There are some great opportunities for these stand-alone buildings among newer health-care service providers, according to Barry McGee, CCIM, of Latter & Blum, Inc., in Baton Rouge, Louisiana. Home health-care offices, dermatologists, chiropractors, optometrists, and other groups are finding the buildings that once serviced orthopedic surgeons, internists, and obstetricians suit their needs perfectly.
Investments. Medical institutions are staffed with accountants who speak the language of real estate. If they see the financial benefit to an investment and the CEO has the money, the two biggest obstacles to qualifying a purchaser have already been overcome. However, when presented with an investment opportunity, institutions will need to present the upside to their respective board of directors. Additionally, because most institutions pay cash for the investment, as well as the fact that a higher rental rate is capped, often the sales are at the high end of the market in terms of dollars per square foot.
As investments themselves, health-care real estate properties are relatively stable and therefore attractive to investors. Health-care REITS have proven popular in recent years. Many have assets ranging from hospitals to MOBs and nursing homes.
Opportunities for making money in MOBs are tempered by the risks and realities of the market. High construction costs are a serious concern for developers and investors. Upgraded electrical, plumbing, and HVAC requirements needed by health-care services can add $20 to $40 per square foot for new construction. MOBs often require more parking, a higher quality finish, additional plumbing for sinks in every exam room, and added electricity for X rays and lighting. In addition, medical buildings have accelerated wear and tear due to constant public use, and floors, countertops, and walls must stand up to the daily use of disinfectants.
Though doctors are usually stable tenants, they also have a reputation for being difficult. They expect a high level of management service and usually get what they want.
Finally, medical space can be difficult to re-lease. Interior space is often divided into small exam rooms and an oversized waiting room. It may take extensive rehab to make it suitable for other, non-medical uses.
Brokers Shut Out? For various reasons, brokers tend to see the MOB market as closed. Unfortunately, most syndicators like Carter Healthcare Facilities structure a bottom line investment to doctors and unless the doctors are willing to pay for brokers' services either out of their own pockets or by adding it to the lease deals, there is simply no room to pay brokerage fees.
Hindermann points out other reasons that brokers are shut out of the process. "Some MOBs are limited partnerships that doctors buy into and attorneys structure the leases in conjunction with creating the partnerships.

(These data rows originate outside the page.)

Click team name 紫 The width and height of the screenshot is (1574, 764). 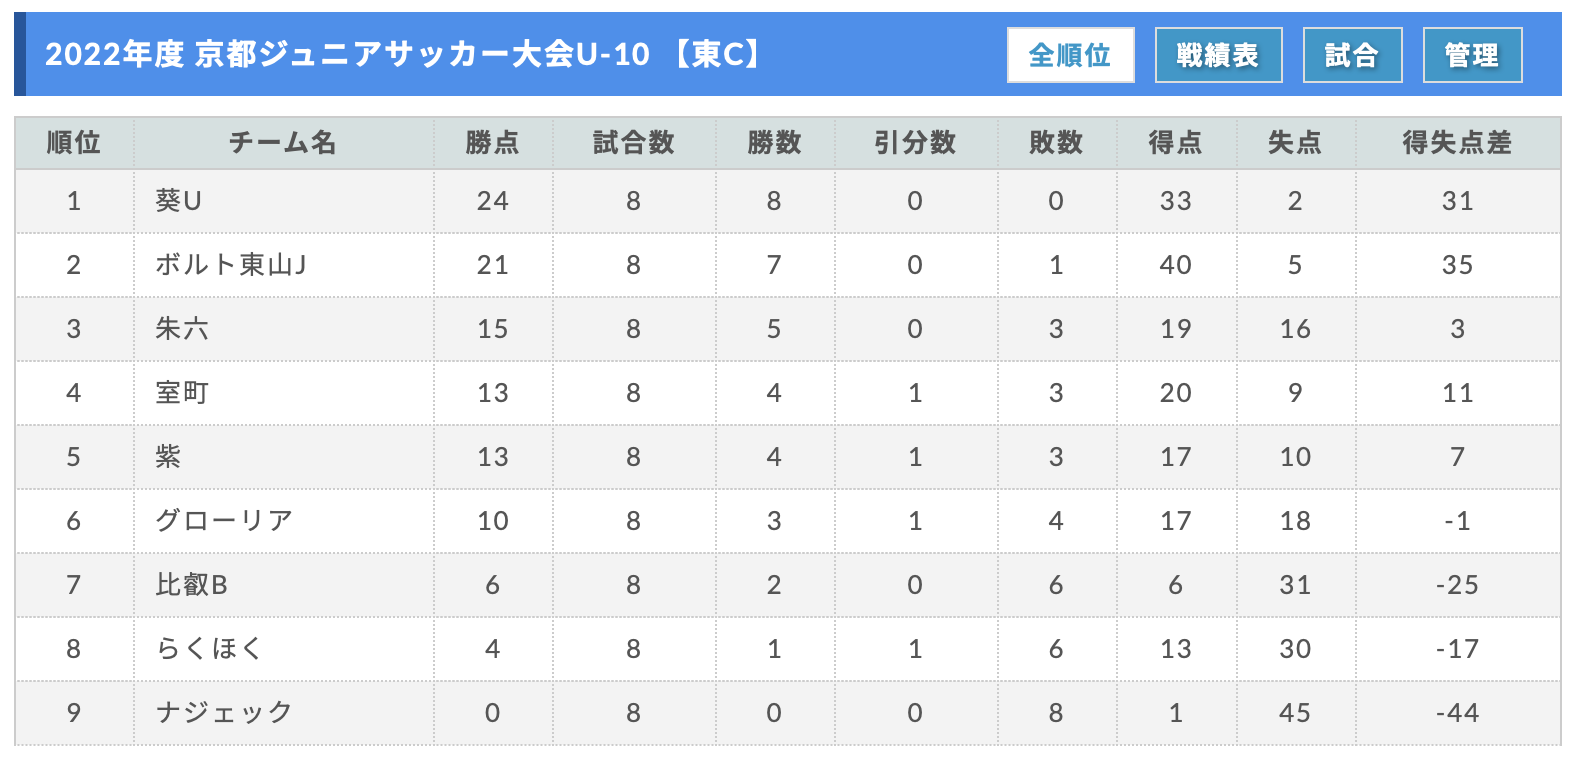coord(168,457)
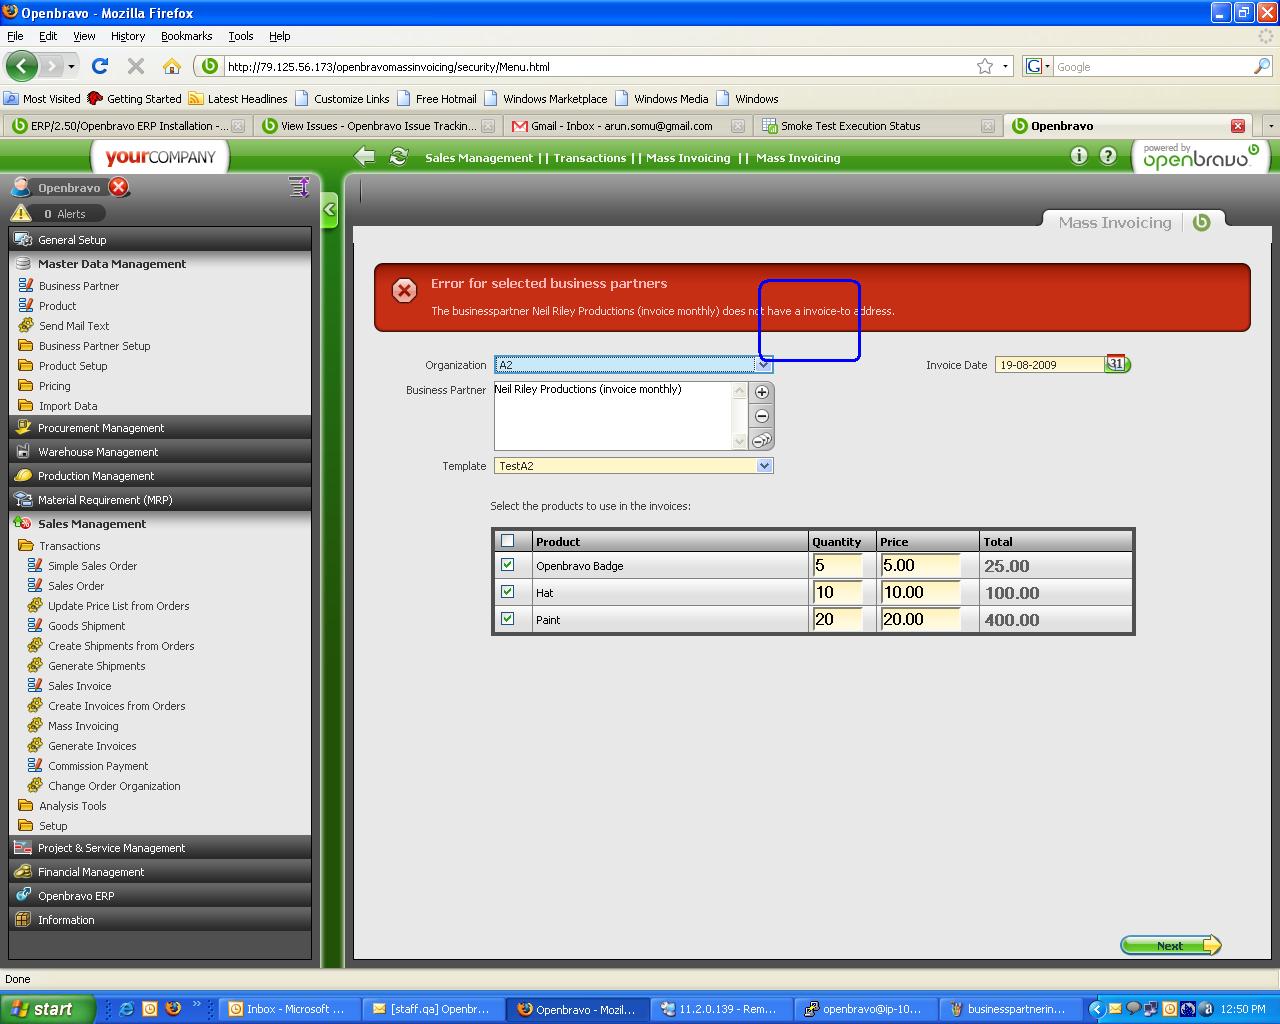Viewport: 1280px width, 1024px height.
Task: Click the remove business partner minus icon
Action: [x=762, y=416]
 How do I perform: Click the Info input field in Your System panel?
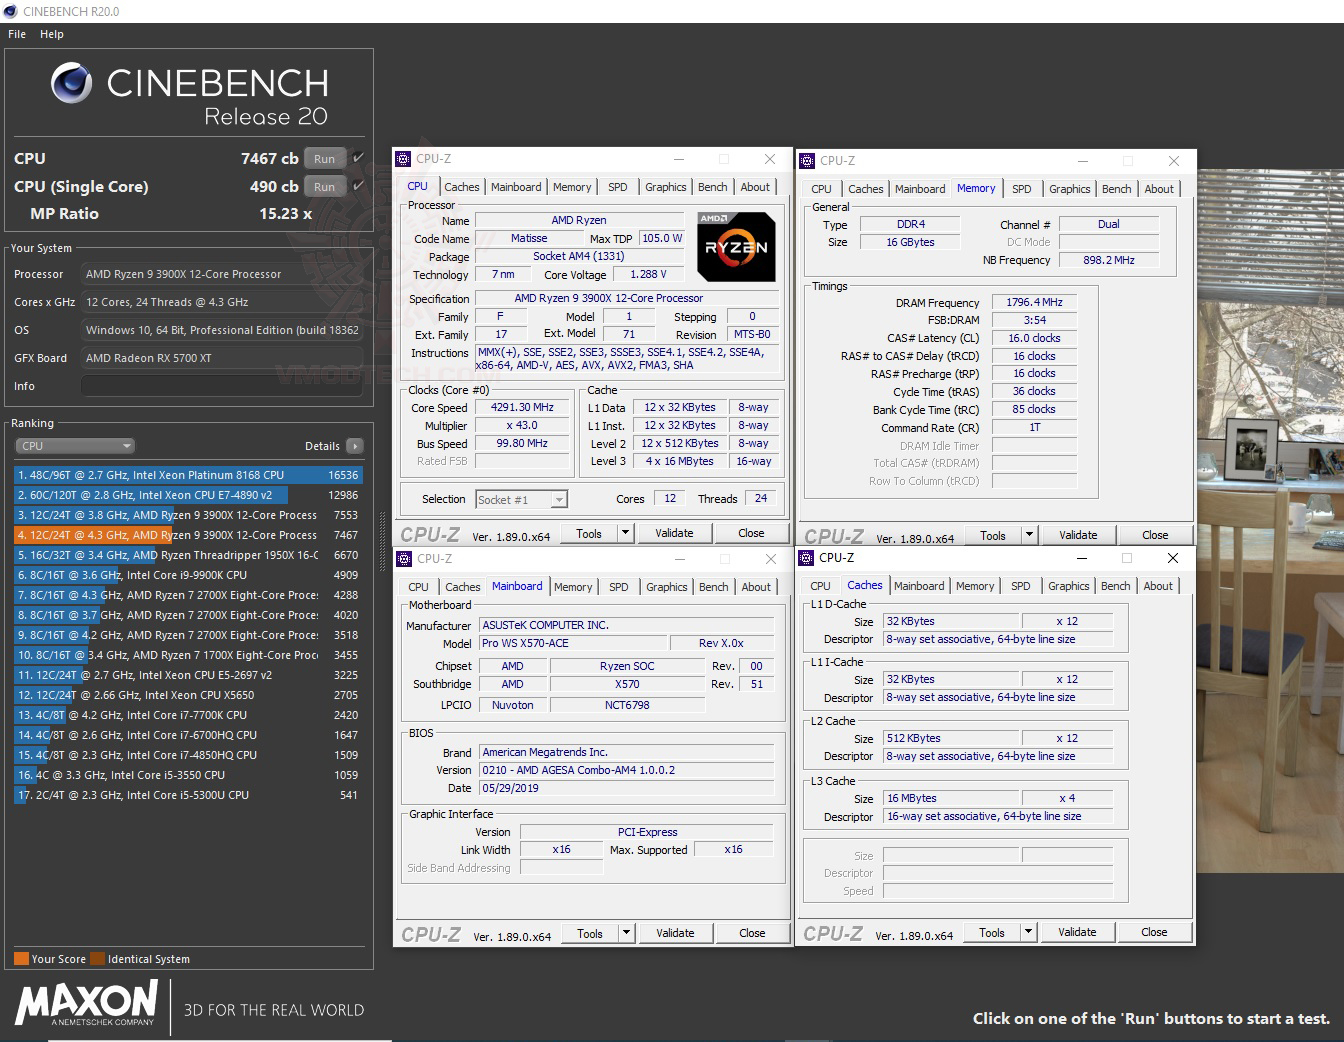(221, 386)
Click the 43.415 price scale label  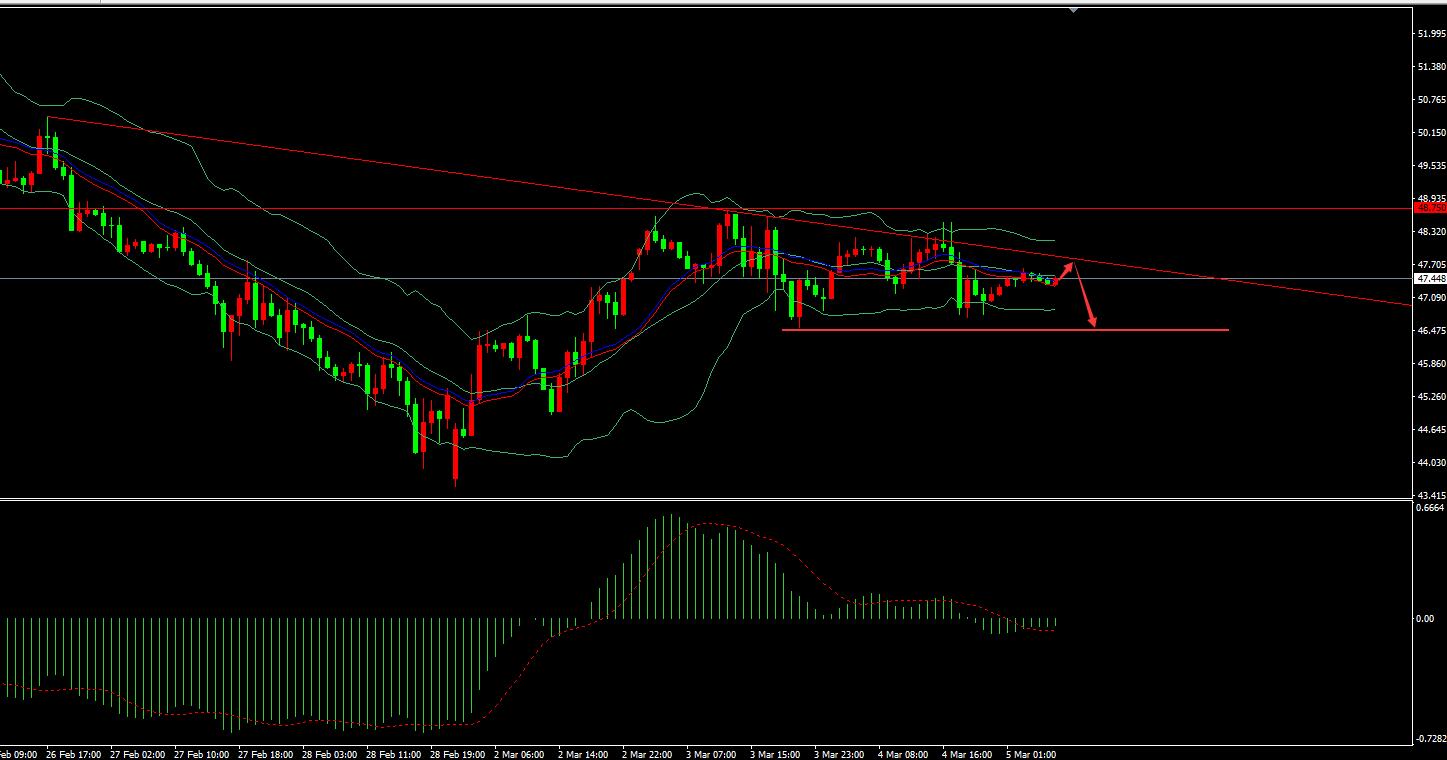click(1431, 496)
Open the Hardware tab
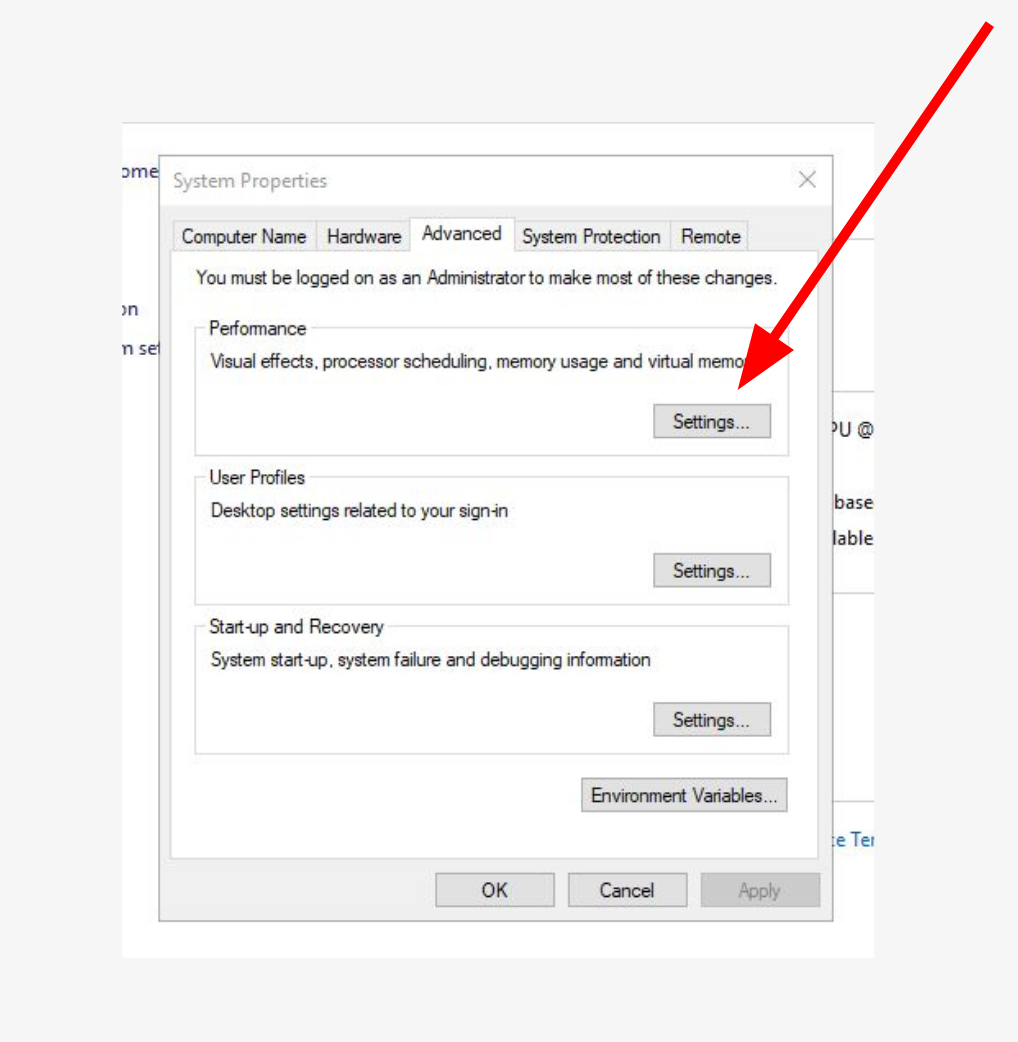The image size is (1018, 1042). tap(363, 236)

The services typically provided by a broker are just part of the bigger picture."
In a recent survey of the Baton Rouge, Louisiana, market, McGee found one million square feet of Class A and B MOB buildings that did not appear on standard office market surveys-in addition to about 5 million square feet that was counted.
"Baton Rouge is a prime example of a city that is becoming recognized as a regional medical center," says McGee. "There is a market almost 20 percent the size of the office market that the average broker may not realize exists."
In the near future, MOBs will remain an active market that brokers and other real estate professionals should not overlook. As regional medical centers grow, as the corporate structure of hospitals and managed care facilities change, and as the field of specialty medicine continues to grow, the medical office building market will continue to offer opportunities to investors and real estate professionals.